Exercise requirements — What you return must match the records exactly, line for line.

Records to use —

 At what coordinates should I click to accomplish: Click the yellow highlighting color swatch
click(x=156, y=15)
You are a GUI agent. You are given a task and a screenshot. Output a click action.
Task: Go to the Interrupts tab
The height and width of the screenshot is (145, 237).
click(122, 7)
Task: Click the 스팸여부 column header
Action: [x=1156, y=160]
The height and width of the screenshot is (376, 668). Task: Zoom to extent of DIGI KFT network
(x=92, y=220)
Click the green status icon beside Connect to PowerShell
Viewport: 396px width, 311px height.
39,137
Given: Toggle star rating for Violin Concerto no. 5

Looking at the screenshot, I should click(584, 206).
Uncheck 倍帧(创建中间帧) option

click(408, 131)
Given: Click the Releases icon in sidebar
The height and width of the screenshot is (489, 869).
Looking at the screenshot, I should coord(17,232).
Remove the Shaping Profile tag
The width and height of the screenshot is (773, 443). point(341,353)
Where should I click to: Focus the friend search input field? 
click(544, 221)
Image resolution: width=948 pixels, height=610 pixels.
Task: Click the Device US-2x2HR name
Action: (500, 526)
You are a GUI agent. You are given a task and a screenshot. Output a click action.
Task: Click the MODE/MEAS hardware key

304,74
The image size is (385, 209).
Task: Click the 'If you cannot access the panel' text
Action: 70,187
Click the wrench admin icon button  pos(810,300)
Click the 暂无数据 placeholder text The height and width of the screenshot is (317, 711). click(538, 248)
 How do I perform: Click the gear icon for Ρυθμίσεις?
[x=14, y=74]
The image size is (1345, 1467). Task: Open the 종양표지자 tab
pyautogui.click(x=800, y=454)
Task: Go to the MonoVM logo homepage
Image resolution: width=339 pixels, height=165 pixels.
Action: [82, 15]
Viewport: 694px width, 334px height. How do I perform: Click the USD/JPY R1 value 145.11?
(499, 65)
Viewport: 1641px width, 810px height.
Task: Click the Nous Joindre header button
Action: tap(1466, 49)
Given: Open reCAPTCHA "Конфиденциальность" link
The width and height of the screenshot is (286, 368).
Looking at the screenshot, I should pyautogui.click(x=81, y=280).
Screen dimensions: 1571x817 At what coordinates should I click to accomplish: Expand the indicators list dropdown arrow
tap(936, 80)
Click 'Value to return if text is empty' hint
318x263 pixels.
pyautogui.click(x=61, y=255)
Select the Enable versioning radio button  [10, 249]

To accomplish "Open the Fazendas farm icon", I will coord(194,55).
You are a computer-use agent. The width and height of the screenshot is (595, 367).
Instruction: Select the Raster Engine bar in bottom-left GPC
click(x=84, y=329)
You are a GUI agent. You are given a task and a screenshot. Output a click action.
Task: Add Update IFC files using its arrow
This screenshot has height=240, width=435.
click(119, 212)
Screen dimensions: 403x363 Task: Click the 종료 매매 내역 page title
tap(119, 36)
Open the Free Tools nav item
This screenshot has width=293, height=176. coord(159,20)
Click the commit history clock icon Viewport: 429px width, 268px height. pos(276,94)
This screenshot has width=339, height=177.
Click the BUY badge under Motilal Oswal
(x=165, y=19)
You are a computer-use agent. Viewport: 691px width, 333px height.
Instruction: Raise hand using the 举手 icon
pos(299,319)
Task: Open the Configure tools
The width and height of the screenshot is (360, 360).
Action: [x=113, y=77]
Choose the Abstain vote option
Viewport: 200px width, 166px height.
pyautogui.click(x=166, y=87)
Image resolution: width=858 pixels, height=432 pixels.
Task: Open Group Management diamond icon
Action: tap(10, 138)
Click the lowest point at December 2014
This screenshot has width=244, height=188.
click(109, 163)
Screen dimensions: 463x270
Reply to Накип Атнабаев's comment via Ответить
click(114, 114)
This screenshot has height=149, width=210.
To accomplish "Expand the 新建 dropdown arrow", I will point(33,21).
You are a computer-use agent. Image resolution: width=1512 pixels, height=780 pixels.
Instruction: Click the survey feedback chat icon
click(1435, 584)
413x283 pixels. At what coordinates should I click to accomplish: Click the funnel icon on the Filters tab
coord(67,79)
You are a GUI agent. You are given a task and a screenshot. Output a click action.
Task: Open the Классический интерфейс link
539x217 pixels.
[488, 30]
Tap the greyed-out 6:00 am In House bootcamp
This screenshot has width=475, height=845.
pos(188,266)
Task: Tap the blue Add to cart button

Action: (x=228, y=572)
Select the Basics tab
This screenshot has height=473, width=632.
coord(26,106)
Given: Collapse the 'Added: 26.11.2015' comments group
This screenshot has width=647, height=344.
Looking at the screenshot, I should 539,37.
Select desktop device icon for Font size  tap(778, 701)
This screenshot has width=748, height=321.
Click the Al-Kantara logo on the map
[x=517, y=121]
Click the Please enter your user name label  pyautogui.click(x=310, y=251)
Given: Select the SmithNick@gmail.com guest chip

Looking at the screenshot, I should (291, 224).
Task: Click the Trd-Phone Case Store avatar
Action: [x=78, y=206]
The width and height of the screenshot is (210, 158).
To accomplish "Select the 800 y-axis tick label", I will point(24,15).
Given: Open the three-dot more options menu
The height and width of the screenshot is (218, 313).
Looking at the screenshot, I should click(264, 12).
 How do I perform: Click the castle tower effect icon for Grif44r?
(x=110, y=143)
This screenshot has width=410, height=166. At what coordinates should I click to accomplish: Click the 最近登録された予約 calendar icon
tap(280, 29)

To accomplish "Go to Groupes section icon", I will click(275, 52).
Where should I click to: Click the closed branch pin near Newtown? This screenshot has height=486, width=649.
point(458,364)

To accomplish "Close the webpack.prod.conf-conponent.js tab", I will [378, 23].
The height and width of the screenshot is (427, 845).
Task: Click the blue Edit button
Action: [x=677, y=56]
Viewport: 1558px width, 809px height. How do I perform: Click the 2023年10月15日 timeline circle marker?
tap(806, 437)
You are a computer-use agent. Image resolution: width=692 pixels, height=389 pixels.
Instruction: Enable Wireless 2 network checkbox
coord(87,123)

Task answer —
 At what coordinates should I click to accomplish: Click the yellow highlighting color swatch
click(x=156, y=15)
You are a GUI agent. You are given a task and a screenshot. Output a click action.
Task: Go to the Interrupts tab
The height and width of the screenshot is (145, 237).
click(122, 7)
Task: Click the 스팸여부 column header
Action: [x=1156, y=160]
The height and width of the screenshot is (376, 668). Task: Zoom to extent of DIGI KFT network
(x=92, y=220)
Click the green status icon beside Connect to PowerShell
Viewport: 396px width, 311px height.
39,137
Given: Toggle star rating for Violin Concerto no. 5

Looking at the screenshot, I should click(584, 206).
Uncheck 倍帧(创建中间帧) option

click(408, 131)
Given: Click the Releases icon in sidebar
The height and width of the screenshot is (489, 869).
Looking at the screenshot, I should coord(17,232).
Remove the Shaping Profile tag
The width and height of the screenshot is (773, 443). point(341,353)
Where should I click to: Focus the friend search input field? 
click(544, 221)
Image resolution: width=948 pixels, height=610 pixels.
Task: Click the Device US-2x2HR name
Action: (500, 526)
You are a GUI agent. You are given a task and a screenshot. Output a click action.
Task: Click the MODE/MEAS hardware key

304,74
The image size is (385, 209).
Task: Click the 'If you cannot access the panel' text
Action: 70,187
Click the wrench admin icon button  pos(810,300)
Click the 暂无数据 placeholder text The height and width of the screenshot is (317, 711). click(538, 248)
 How do I perform: Click the gear icon for Ρυθμίσεις?
[x=14, y=74]
The image size is (1345, 1467). Task: Open the 종양표지자 tab
pyautogui.click(x=800, y=454)
Task: Go to the MonoVM logo homepage
Image resolution: width=339 pixels, height=165 pixels.
Action: [82, 15]
Viewport: 694px width, 334px height. How do I perform: Click the USD/JPY R1 value 145.11?
(499, 65)
Viewport: 1641px width, 810px height.
Task: Click the Nous Joindre header button
Action: tap(1466, 49)
Given: Open reCAPTCHA "Конфиденциальность" link
The width and height of the screenshot is (286, 368).
Looking at the screenshot, I should pyautogui.click(x=81, y=280).
Screen dimensions: 1571x817 At what coordinates should I click to accomplish: Expand the indicators list dropdown arrow
tap(936, 80)
Click 'Value to return if text is empty' hint
318x263 pixels.
pyautogui.click(x=61, y=255)
Select the Enable versioning radio button  [10, 249]

To accomplish "Open the Fazendas farm icon", I will coord(194,55).
You are a computer-use agent. The width and height of the screenshot is (595, 367).
Instruction: Select the Raster Engine bar in bottom-left GPC
click(x=84, y=329)
You are a GUI agent. You are given a task and a screenshot. Output a click action.
Task: Add Update IFC files using its arrow
This screenshot has height=240, width=435.
click(119, 212)
Screen dimensions: 403x363 Task: Click the 종료 매매 내역 page title
tap(119, 36)
Open the Free Tools nav item
This screenshot has width=293, height=176. coord(159,20)
Click the commit history clock icon Viewport: 429px width, 268px height. pos(276,94)
This screenshot has width=339, height=177.
Click the BUY badge under Motilal Oswal
(x=165, y=19)
You are a computer-use agent. Viewport: 691px width, 333px height.
Instruction: Raise hand using the 举手 icon
pos(299,319)
Task: Open the Configure tools
The width and height of the screenshot is (360, 360).
Action: [x=113, y=77]
Choose the Abstain vote option
Viewport: 200px width, 166px height.
pyautogui.click(x=166, y=87)
Image resolution: width=858 pixels, height=432 pixels.
Task: Open Group Management diamond icon
Action: tap(10, 138)
Click the lowest point at December 2014
This screenshot has width=244, height=188.
click(109, 163)
Screen dimensions: 463x270
Reply to Накип Атнабаев's comment via Ответить
click(114, 114)
This screenshot has height=149, width=210.
To accomplish "Expand the 新建 dropdown arrow", I will point(33,21).
You are a computer-use agent. Image resolution: width=1512 pixels, height=780 pixels.
Instruction: Click the survey feedback chat icon
click(1435, 584)
413x283 pixels. At what coordinates should I click to accomplish: Click the funnel icon on the Filters tab
coord(67,79)
You are a GUI agent. You are given a task and a screenshot. Output a click action.
Task: Open the Классический интерфейс link
539x217 pixels.
[488, 30]
Tap the greyed-out 6:00 am In House bootcamp
This screenshot has width=475, height=845.
pos(188,266)
Task: Tap the blue Add to cart button

Action: (x=228, y=572)
Select the Basics tab
This screenshot has height=473, width=632.
coord(26,106)
Given: Collapse the 'Added: 26.11.2015' comments group
This screenshot has width=647, height=344.
Looking at the screenshot, I should 539,37.
Select desktop device icon for Font size  tap(778, 701)
This screenshot has width=748, height=321.
Click the Al-Kantara logo on the map
[x=517, y=121]
Click the Please enter your user name label  pyautogui.click(x=310, y=251)
Given: Select the SmithNick@gmail.com guest chip

Looking at the screenshot, I should (291, 224).
Task: Click the Trd-Phone Case Store avatar
Action: [x=78, y=206]
The width and height of the screenshot is (210, 158).
To accomplish "Select the 800 y-axis tick label", I will point(24,15).
Given: Open the three-dot more options menu
The height and width of the screenshot is (218, 313).
Looking at the screenshot, I should click(264, 12).
 How do I perform: Click the castle tower effect icon for Grif44r?
(x=110, y=143)
This screenshot has width=410, height=166. At what coordinates should I click to accomplish: Click the 最近登録された予約 calendar icon
tap(280, 29)

To accomplish "Go to Groupes section icon", I will click(275, 52).
Where should I click to: Click the closed branch pin near Newtown? This screenshot has height=486, width=649.
point(458,364)

To accomplish "Close the webpack.prod.conf-conponent.js tab", I will [378, 23].
The height and width of the screenshot is (427, 845).
Task: Click the blue Edit button
Action: [x=677, y=56]
Viewport: 1558px width, 809px height. How do I perform: Click the 2023年10月15日 timeline circle marker?
tap(806, 437)
You are a computer-use agent. Image resolution: width=692 pixels, height=389 pixels.
Instruction: Enable Wireless 2 network checkbox
coord(87,123)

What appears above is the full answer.